For the past two years I have set myself a monthly stitching challenge to mark the passing of the year and to keep myself on track. But Life with a capital F* interfered with my best laid plans at the start of 2022. Suddenly it was the end of January and I had not yet started stitching the proposed monthly block.

So, on 31 January (luckily it’s a long month!) I decided to do something about this. The aim is to make a set of 12 bold flowers in appliqué, to be joined together to make a quilt at the end of the year.

This plan is a new version of an old idea. When I retired from full-time employment almost three years ago I wanted to celebrate this by making an Aunt Millie’s Flower Garden quilt. I even wrote about this plan and my newly discovered fascination with hand appliqué. Alas, I found that I do not have the right disposition for neat, needle-turned appliqué and the project was shelved.

But the idea resurfaced in a new form — what if I make raw edge, even rough, appliqué flowers? This thought popped into my head after I unearthed my Aunt Millie pattern book and reimagined the designs as brash, bold flowers. So I have spent the week assembling a bold flower. Here is the process in photographs.

The early stages of January’s flower for the proposed Brash Flower Garden. The block is 50 cm square.

The fabrics have been lightly glued into place and there is straight-line machine stitching around the central circle and larger petals. From here I plan to hand stitch more details onto the flower. See why I have called it my brash flower garden?!

The central, dotted circle was cut from a piece of African fabric. I used this as a colour key for the choice of the plain hues for the rest of the flower. I was also inspired by one of the designs in Johanna Batsford’s Secret Garden colouring in book (see the first photograph above).

To explain the uneven colours and quality of the process photographs above: it was an extremely hot week in this part world and I kept the searing sun out by closing the blind and working in the semi-dark during the heat of the day. It was too hot to use the iron, hence the creases in the background fabric.

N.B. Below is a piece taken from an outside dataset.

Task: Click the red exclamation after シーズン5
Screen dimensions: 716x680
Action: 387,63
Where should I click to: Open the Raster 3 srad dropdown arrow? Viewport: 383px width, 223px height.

The previous years’ projects were a kantha-stitch sampler for each month of 2020 and a stitched concertina book for the 2021 #AreYouBookEnough monthly community challenge.

Finishing line

House Portrait #8. 11 Huntley Street. 24 x 34 cm.

Now that I have stitched our rather complicated house I have been eyeing some of the ornate buildings along the main streets of the town and imagining what they would look like in fabric and thread. It does seem like the next step in my effort to capture something of the historical beauty of the buildings in old Grahamstown.

*This is Athol Fugard’s phrase

25 thoughts on “On Stitching a Garden

  1. Love your hot January flower Maz!

    The house turned out brilliantly. The slight movement in the fabric gives the impression of shadows, adding another dimension to this accomplished piece.

    Happy sewing 🧵🔷🌀💙

    Liked by 1 person

  2. What a great idea! And I salute you for being creative in this heat. January’s flower is a beautiful start to your garden.


  3. Talented Mariss, oh my gosh, these flowers are so beautiful and certainly brash! Now I see how uninteresting the flower I made for my needlebook is!


  4. Athol Fugard’s phrase (I had not heard that before) raised a wry smile of recognition 😏 Congrats on soldiering on and prevailing despite all of that!
    Your house portrait looks great – it will be an interesting project to take on some of the more ornate houses and ‘fabricate’ them.